Why Back Pain Is Difficult to Treat

Two women come to their doctor with searing lower back pain and a fiery sensation shooting down their legs. Both women have back pain with sciatic-like symptoms, but the source and treatment of their pain are different.

Same Pain, Different Problems

Herniated disk. Helen had a herniated disk. The disk caused inflammation and nerve irritation, which resulted in fiery pain down her leg. Standard treatments for a herniated disk include physical therapy, medications, steroid injections, and time for healing.

Nerve sensitization. Nancy’s pain stemmed from nerve sensitization or nociplastic pain. Nociplastic pain arises from abnormal pain processing in the brain and nerves. Nerves become more sensitive and reactive to stimuli, exaggerating pain signals to the brain.

Nancy’s back and leg pain had slowly worsened over the past year. She developed pain hypersensitivity where simple, everyday movements—like getting up from the couch and walking to the kitchen—had become increasingly uncomfortable. Her symptoms also spread. Instead of pain in a small area of her back, she felt it across her back, down her thighs, and enveloping her leg.

Although an injury may have started Nancy’s pain, it was no longer the factor perpetuating it. Over time, the pain source had shifted from an injury to the nervous system (brain and nerves). Due to nerve sensitization, her brain and nerves kept telling her she was hurt even after the injury had healed.

You Can Have Both Sources of Pain at the Same Time

A mixed pain state is when you have injury pain and sensitization pain simultaneously. For example, you have back pain arising from a herniated disk and sensitization. Sensitization amplifies the pain signal that is already present. The two pain sources overlap into one set of symptoms, making it difficult to discern where the discomfort arises from.

For back pain, three different pain scenarios are possible:

  1. Back pain from an injury with no sensitization, meaning the nerves have not become sensitized; this situation will respond well to standard treatments. This was the case with Helen.
  2. Back pain from an injury and sensitization; in this case, there will be a partial response to standard treatments. This is a “mixed pain state.”
  3. Back pain with predominant sensitization, where most symptoms stem from sensitization; there will be minimal response to standard treatments. This was the case with Nancy.

Understanding the source of back pain is important for selecting the appropriate treatment. Standard treatments like physical therapy, anti-inflammatory medications, and steroid injections don’t work when the pain comes predominantly from sensitization.

The more sensitization drives the symptoms, the less responsive they are to standard treatments because the pain source has shifted to the nervous system.

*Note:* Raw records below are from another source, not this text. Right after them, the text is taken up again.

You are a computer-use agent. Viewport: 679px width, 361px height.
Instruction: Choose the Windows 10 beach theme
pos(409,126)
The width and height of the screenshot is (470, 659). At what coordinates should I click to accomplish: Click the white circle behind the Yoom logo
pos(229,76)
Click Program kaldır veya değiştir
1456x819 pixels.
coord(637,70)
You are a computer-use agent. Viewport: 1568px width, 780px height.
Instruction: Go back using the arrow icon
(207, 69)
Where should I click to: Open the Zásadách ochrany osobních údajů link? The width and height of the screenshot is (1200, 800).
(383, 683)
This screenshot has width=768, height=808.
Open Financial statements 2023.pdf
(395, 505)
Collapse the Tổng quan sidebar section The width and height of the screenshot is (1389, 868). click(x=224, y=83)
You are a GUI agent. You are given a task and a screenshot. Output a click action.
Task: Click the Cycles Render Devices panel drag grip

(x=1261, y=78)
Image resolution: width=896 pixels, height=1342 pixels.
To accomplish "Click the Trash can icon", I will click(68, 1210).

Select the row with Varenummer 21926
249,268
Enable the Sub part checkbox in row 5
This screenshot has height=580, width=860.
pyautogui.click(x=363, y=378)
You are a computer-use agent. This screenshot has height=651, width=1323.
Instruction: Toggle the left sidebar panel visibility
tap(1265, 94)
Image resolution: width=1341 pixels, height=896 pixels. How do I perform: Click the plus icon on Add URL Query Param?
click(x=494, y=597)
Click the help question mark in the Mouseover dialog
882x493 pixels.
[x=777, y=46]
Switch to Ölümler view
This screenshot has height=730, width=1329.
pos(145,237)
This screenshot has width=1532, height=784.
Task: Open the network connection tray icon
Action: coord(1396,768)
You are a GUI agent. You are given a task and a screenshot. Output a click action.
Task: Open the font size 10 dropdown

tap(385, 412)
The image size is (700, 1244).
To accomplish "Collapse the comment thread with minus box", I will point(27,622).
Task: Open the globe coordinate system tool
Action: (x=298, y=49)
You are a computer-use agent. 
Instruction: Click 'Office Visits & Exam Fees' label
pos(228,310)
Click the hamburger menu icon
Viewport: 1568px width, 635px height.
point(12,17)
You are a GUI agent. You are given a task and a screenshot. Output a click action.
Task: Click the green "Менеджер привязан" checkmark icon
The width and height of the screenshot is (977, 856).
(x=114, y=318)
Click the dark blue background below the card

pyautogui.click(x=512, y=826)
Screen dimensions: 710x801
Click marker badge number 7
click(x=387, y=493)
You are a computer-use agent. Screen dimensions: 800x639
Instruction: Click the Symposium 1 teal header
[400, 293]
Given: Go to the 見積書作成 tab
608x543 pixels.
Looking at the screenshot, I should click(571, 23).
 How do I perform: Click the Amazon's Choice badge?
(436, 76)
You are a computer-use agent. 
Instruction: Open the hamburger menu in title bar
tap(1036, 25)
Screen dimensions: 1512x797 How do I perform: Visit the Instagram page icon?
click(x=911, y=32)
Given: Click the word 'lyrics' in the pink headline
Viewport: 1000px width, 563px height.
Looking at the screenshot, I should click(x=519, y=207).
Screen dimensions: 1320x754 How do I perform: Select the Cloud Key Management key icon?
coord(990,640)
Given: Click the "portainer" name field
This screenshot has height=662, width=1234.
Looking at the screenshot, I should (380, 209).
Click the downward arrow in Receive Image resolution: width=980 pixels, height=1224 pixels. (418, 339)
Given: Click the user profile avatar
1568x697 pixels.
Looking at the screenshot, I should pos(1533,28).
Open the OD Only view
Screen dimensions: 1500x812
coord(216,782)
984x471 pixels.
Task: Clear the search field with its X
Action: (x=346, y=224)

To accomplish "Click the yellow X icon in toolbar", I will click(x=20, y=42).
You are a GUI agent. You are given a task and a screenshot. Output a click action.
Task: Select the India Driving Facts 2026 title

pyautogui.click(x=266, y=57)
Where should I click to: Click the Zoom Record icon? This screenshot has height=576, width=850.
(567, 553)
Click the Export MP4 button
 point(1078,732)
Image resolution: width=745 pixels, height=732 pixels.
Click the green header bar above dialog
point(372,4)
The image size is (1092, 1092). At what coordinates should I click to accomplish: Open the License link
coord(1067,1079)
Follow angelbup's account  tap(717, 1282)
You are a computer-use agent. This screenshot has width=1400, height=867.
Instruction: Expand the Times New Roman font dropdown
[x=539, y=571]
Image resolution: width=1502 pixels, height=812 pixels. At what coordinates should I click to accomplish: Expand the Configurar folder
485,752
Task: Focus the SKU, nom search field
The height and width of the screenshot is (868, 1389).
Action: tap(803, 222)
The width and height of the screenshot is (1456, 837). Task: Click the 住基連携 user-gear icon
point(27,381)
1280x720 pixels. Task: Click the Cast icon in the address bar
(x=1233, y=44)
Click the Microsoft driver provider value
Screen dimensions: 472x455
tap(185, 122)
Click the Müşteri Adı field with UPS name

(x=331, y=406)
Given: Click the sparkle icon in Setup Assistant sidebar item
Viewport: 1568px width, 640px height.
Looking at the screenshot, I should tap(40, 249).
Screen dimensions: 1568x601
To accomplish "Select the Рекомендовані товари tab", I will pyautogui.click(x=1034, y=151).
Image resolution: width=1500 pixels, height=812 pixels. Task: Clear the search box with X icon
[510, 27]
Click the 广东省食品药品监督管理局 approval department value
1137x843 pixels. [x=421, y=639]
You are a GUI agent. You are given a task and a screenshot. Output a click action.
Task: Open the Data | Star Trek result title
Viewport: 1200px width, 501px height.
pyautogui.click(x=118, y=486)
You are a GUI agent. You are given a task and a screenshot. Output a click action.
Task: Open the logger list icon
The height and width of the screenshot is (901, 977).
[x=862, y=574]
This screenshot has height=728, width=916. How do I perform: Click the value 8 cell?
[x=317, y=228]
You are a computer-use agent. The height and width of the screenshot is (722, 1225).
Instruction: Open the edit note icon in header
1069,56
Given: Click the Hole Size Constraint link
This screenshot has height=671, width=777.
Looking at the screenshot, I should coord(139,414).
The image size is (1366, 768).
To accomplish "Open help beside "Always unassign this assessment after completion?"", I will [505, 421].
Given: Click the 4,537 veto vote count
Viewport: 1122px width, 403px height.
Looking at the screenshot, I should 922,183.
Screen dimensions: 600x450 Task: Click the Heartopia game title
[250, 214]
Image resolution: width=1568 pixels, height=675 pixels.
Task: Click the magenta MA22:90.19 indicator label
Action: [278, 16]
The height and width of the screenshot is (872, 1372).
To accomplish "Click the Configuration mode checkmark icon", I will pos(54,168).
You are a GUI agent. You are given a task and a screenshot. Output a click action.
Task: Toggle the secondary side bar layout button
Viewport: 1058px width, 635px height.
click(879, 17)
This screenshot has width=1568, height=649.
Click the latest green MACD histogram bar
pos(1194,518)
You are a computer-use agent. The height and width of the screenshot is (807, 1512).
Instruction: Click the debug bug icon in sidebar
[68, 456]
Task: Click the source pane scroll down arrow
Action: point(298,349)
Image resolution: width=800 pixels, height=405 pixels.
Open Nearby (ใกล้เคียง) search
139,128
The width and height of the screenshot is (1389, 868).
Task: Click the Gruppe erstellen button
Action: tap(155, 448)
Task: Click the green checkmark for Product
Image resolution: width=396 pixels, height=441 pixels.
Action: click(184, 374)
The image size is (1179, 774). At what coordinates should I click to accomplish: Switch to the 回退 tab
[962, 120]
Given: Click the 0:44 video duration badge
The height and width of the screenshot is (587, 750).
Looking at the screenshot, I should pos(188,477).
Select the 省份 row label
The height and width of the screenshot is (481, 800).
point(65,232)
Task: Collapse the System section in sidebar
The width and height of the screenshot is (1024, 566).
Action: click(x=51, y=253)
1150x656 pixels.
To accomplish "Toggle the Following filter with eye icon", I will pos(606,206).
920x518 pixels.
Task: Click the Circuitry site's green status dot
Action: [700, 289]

For example, Helen, with a herniated disc, responded well to treatment with physical therapy and a steroid injection. On the other hand, Nancy did not respond to those interventions. The correct target for her treatment is the nervous system.

You don’t put a cast on a paralyzed arm from a stroke because the cause of the injury isn’t in the arm; it’s in the brain. The problem is deeper in the nervous system. The same is true when treating sensitization.